Almost 19 million illegal migrants are living in the United States, according to the Federation for American Immigration Reform.
“Since our December 2020 estimate, the illegal alien population in the United States has grown by 4.1 million, or 28.2 percent, reflecting an unprecedented wave of illegal immigration during the Biden administration,” the group reported on Wednesday.
The higher figure will add to pressure on GOP leaders and President Donald Trump as they are being pushed by business interests to roll back the popular deportation of all illegal migrants. But the deportations are both popular and beneficial for Americans during the run-up to the 2026 mid-term elections.

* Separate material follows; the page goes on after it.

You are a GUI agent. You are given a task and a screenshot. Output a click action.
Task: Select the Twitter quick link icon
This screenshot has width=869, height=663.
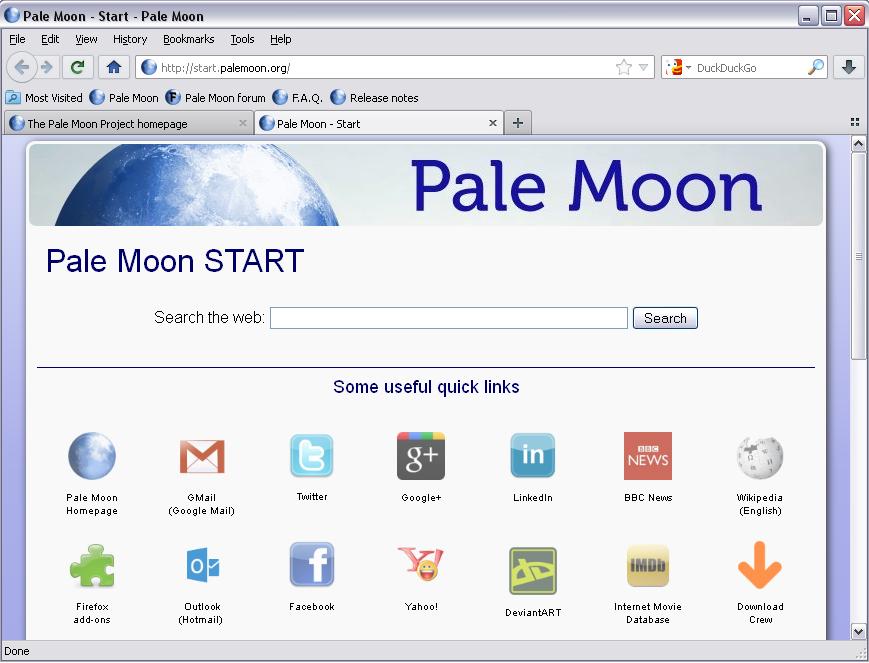click(x=311, y=456)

GOP members’ ambivalent comments do not say if they are going to reduce enforcement against a huge population of non-violent, employed migrants.
“We got a little hiccup with some of the Hispanic and Latino voters, for certain, because some of the immigration enforcement was viewed to be overzealous,” House Speaker Mike Johnson (R-LA) said on March 10. “But here’s the good news: we’re in a course correction mode right now.”

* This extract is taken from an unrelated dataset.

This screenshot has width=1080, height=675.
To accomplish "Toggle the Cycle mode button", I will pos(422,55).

Sen. Markwayne Mullin (R-Ok), the incoming Homeland Security chief, opposes any migrant amnesty but has been ambivalent on his preferred deportation policy.
The population of illegal migrants is in addition to the huge annual inflow of roughly 800,000 legal migrants and the resident population of roughly 2.5 million temporary visa workers for white-collar, blue-collar, and seasonal jobs.
The FAIR group explained why their estimate is higher than the estimates provided by groups that favor migration.
FAIR’s 18.6 million includes several hundred thousand who illegally entered the country, but who were given temporary documentation by President Joe Biden’s pro-migration border czar.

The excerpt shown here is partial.